Thursday, April 28, 2016

Beavertail Lighthouse--My Inspiration

In 1948, when I was two-and-a-half years old, my family sailed up the Inside Passage of Alaska on my uncle Byron Personeus' gospel mission boat, the Fairtide II, to begin missions work. Throughout my childhood, I lived on the water in towns such as Juneau, Pelican, and Seward.

Maybe that's why I've always felt a special connection with the restless waves of the sea. In seventh grade, I choose to memorize John Masefield's poem, "Sea Fever," for an assignment in school. I can still recite most of it.

A few months after our wedding in Valdez, Alaska, also on the water, in June of 1967, my husband, Bob, went on active duty in the Army. On our second anniversary, he left for a year-long tour in the Vietnam War.

Then, we were sent to Rhode Island, where he commanded a small Army detachment that provided high-level security for 250 civilian personnel at the facility where the strategic world map was made.

Aerial of Beavertail Courtesy
That's when we discovered Beavertail Lighthouse at the southern end of Conanicut Island in the mouth of Narragansett Bay, a body of water which nearly cuts the state in half. Whenever we could get away, we headed south to Beavertail.

After our son was born, we'd bundle him up in his stroller and walk around the point on the one-lane gravel road. If the wind was too strong or it was raining--the best times to watch the surf crash against the the rocks, we'd sit in the car.

After two years, we were transferred from Rhode Island to Arizona. Then, Bob resigned his commission to study for the ministry in Springfield, Missouri. But always we longed for the sea.

In 1977, we returned to the East Coast to start a church in Upstate New York. Whenever we could get away, we drove to Rhode Island to visit Beavertail. For the past 25 years, that is where we've spent every wedding anniversary.

When we first get out of the car, the scent of salt water and blooming wild roses mingle in the wind. We climb down to our favorite spot where we love to sit on the rocks just above the water.

The ever-changing sea always fascinates me. Silently, I recite "Sea Fever." The breakers churn in endless succession against the rocks. Strangely, the restless sea and the mesmerizing rhythm of the surging waves soothe my spirit.

Waves at Beavertail Courtesy
The crashing surf foams and hisses as the waves charge against the rocks, explode into spray, and tumble into tidal pools, fracturing their tranquility. White threads of foam lace the ebbing waves like delicate embroidery on tapestries of blue and teal and gray.

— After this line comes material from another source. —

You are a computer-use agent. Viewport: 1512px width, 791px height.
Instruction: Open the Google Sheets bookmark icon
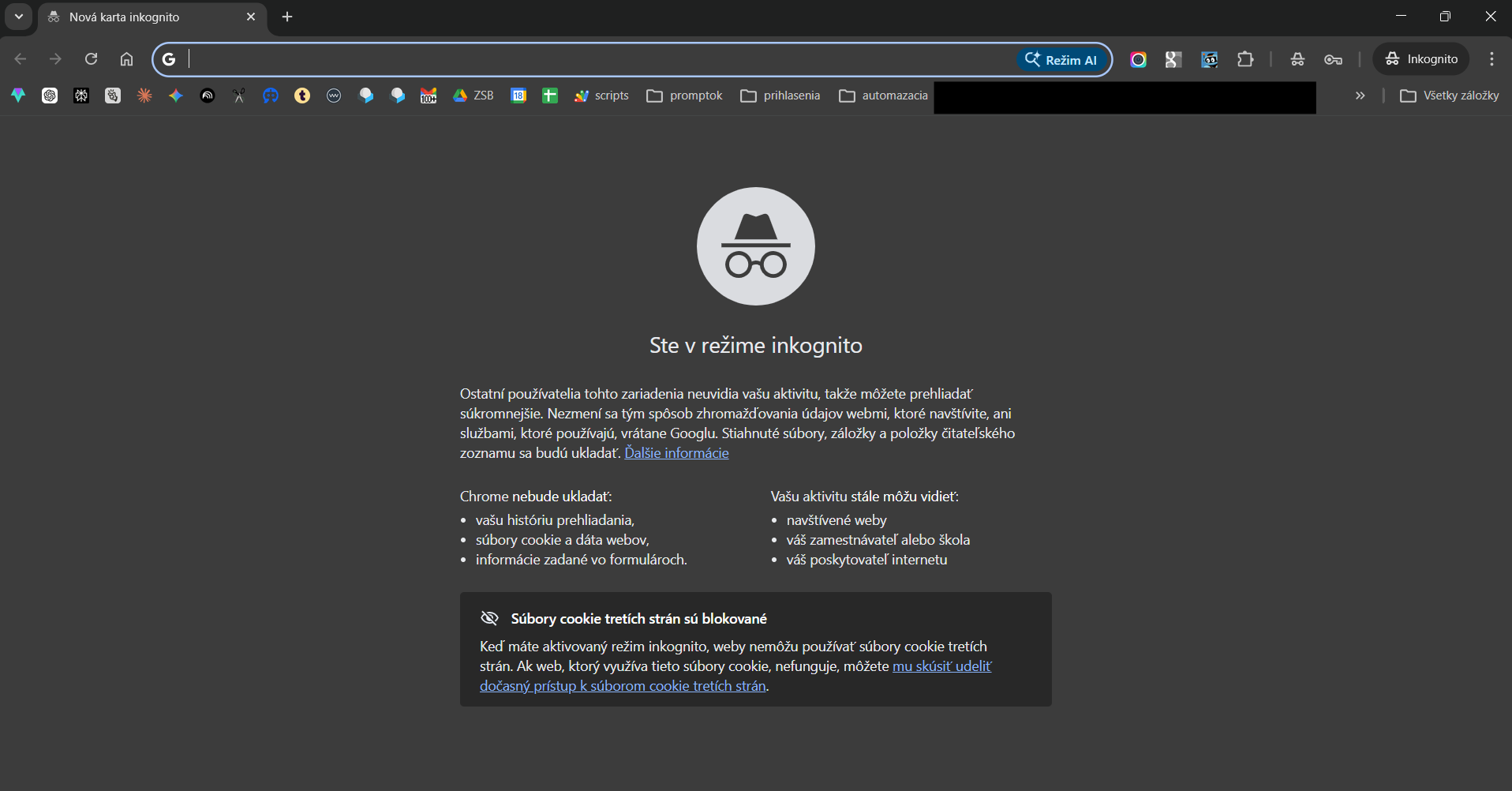(550, 95)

Seagulls scream overhead. One suddenly swoops down to pluck a tiny, wriggling crab from a nearby tidal pool in the rocks and carries it to a higher boulder. There, it pecks vigorously at it to break its shell. Another gull lands nearby, stretches its neck, beak open, and squawks its request for a share in the meager meal.

The Author at Beavertail
The breeze flings spray from a crashing wave, wetting my face. The sun hides behind a puffy cloud, and I feel a chill. Just when I decide to put on my jacket, sunbeams spill out and warmth envelopes me again.

Beavertail is where the idea for my Alaskan Waters series was born. The nearby town of Jamestown is the opening setting for the first scenes in Till the Storm Passes By, and Beavertail plays a key role. The colors of the sea became Evie's favorites, the sea a recurring theme.

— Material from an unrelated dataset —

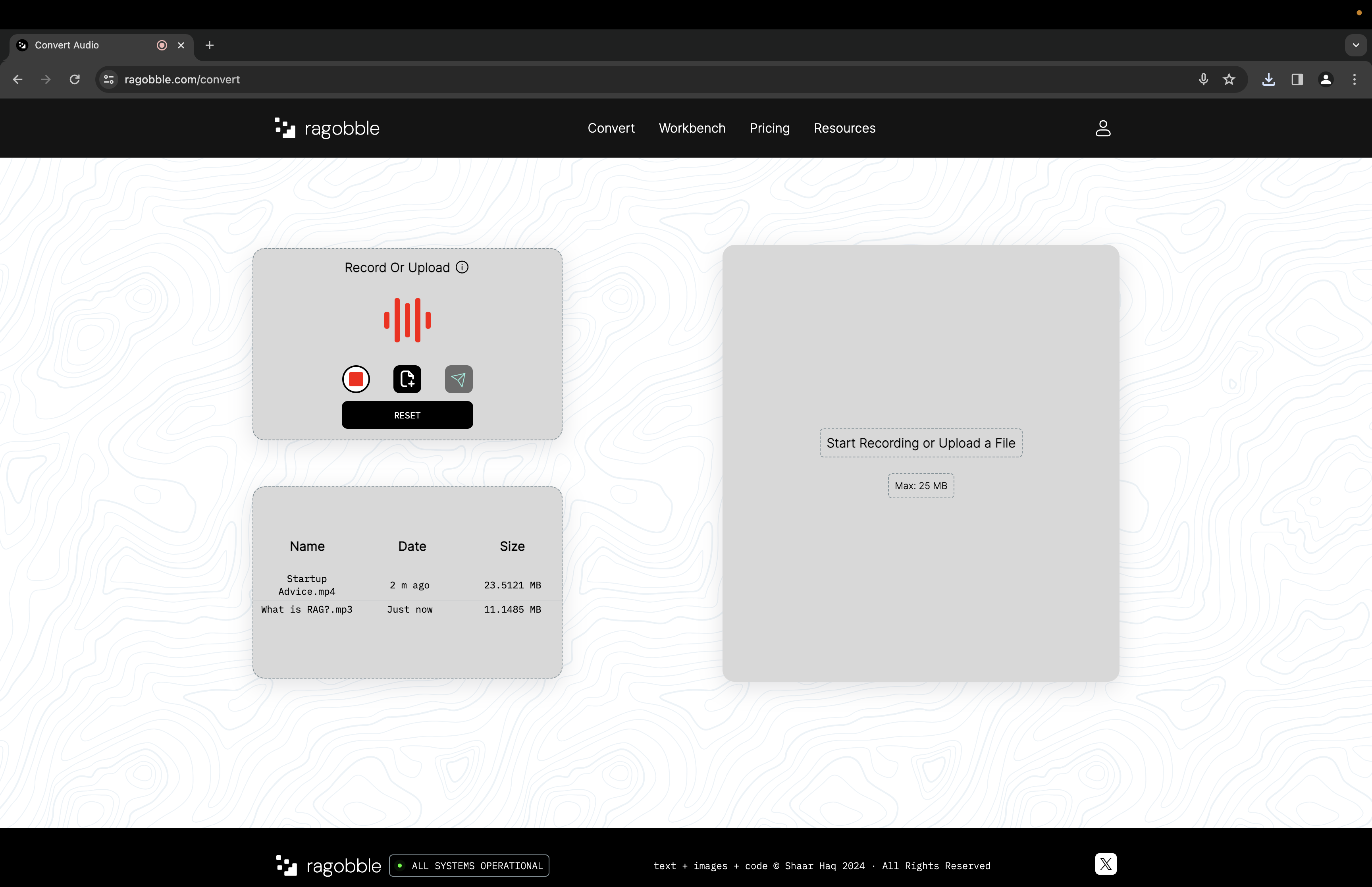Click All Systems Operational status badge
1372x887 pixels.
(x=469, y=866)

With time for ideas to free fall, the plot settled into place along with the sequence for the series of novels.

Once again, as our anniversary nears, my thoughts turn to Beavertail. "I must go down to the sea again; to the lonely sea and the sky...."

 About Beavertail

The lighthouse received its name from the beaver-like shape of the island, with its tail at the southern end. Beavertail was the third lighthouse (after Boston Harbor and Nantucket) to be built in the American Colonies. The southern point of Conanicut Island is open to the onslaught of the Atlantic Ocean on three sides. Winter storms and hurricanes make it extremely treacherous to ships trying to make harbor in Newport or Providence and was notorious for shipwrecks.

The lighthouse itself, rebuilt in 1863, a square granite tower, is not the most picturesque of lighthouses. Today, Beavertail is a state park with a paved road. Its popularity lies in the fact that it is easily accessible with numerous parking areas from which one can view the waves even when its too stormy to leave one's car.

Till the Storm Passes By, Book One in my Alaskan Waters series of historical novels, can be purchased in trade paperback or e-book at Amazon, Barnes & Noble, or go to my website,, for other options. A Star to Steer By, Book Two, is also available, and I'm currently working on Book Three, Beside Still Waters.


  1. I loved your post, AnnaLee! Now I know why you love this spot. I would too! Blessings as you write book three.

    1. Thank you, Deb! You and I share a love of the sea.